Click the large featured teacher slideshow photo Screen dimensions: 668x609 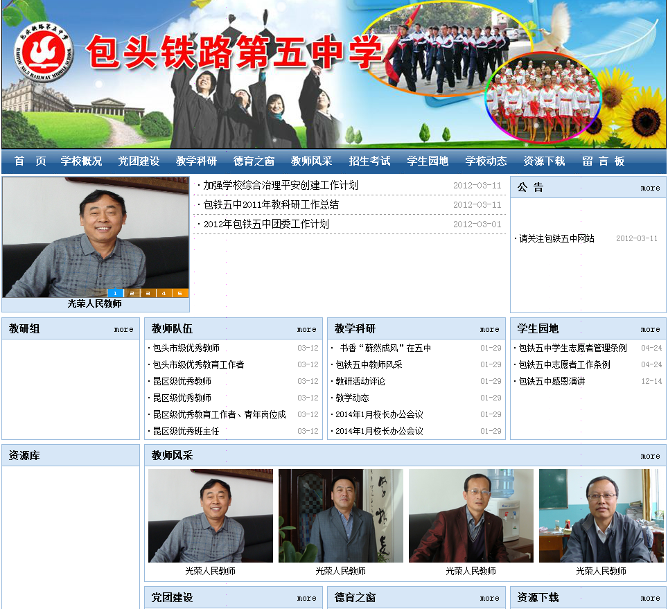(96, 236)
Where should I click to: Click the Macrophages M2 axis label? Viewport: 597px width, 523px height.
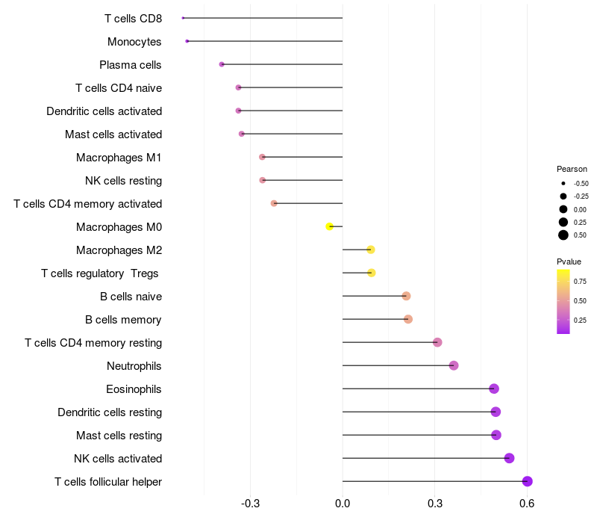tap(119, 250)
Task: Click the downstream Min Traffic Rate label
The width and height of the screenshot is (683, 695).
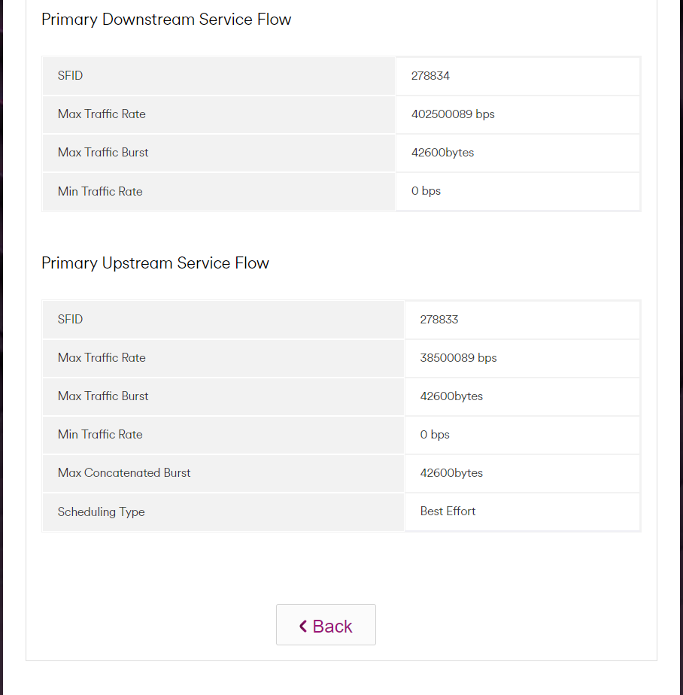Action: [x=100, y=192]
--
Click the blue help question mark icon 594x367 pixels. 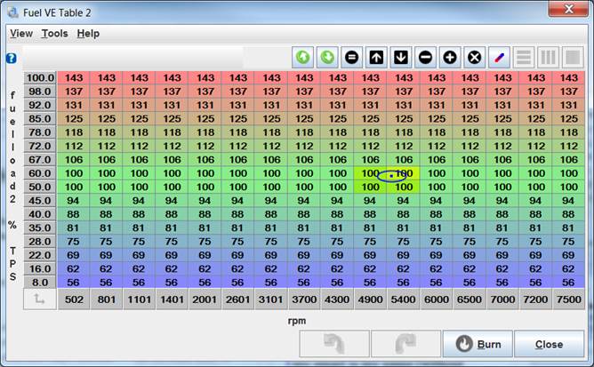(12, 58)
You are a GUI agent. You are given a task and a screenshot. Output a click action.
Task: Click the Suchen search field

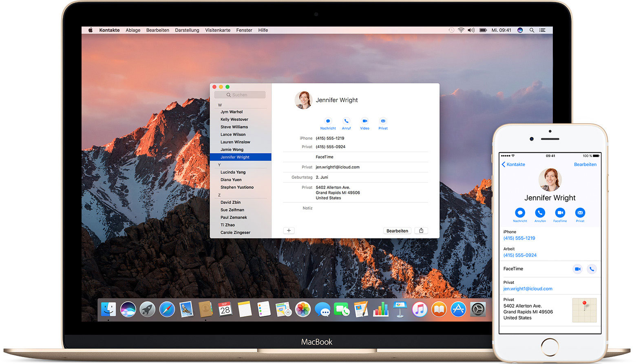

**REQUIRED WORK**
What you return must be the lines above that run from the line with "You are a GUI" to the line with "Task: Click the Suchen search field", inclusive, each copied exactly.

**TASK ANSWER**
You are a GUI agent. You are given a task and a screenshot. Output a click action.
Task: Click the Suchen search field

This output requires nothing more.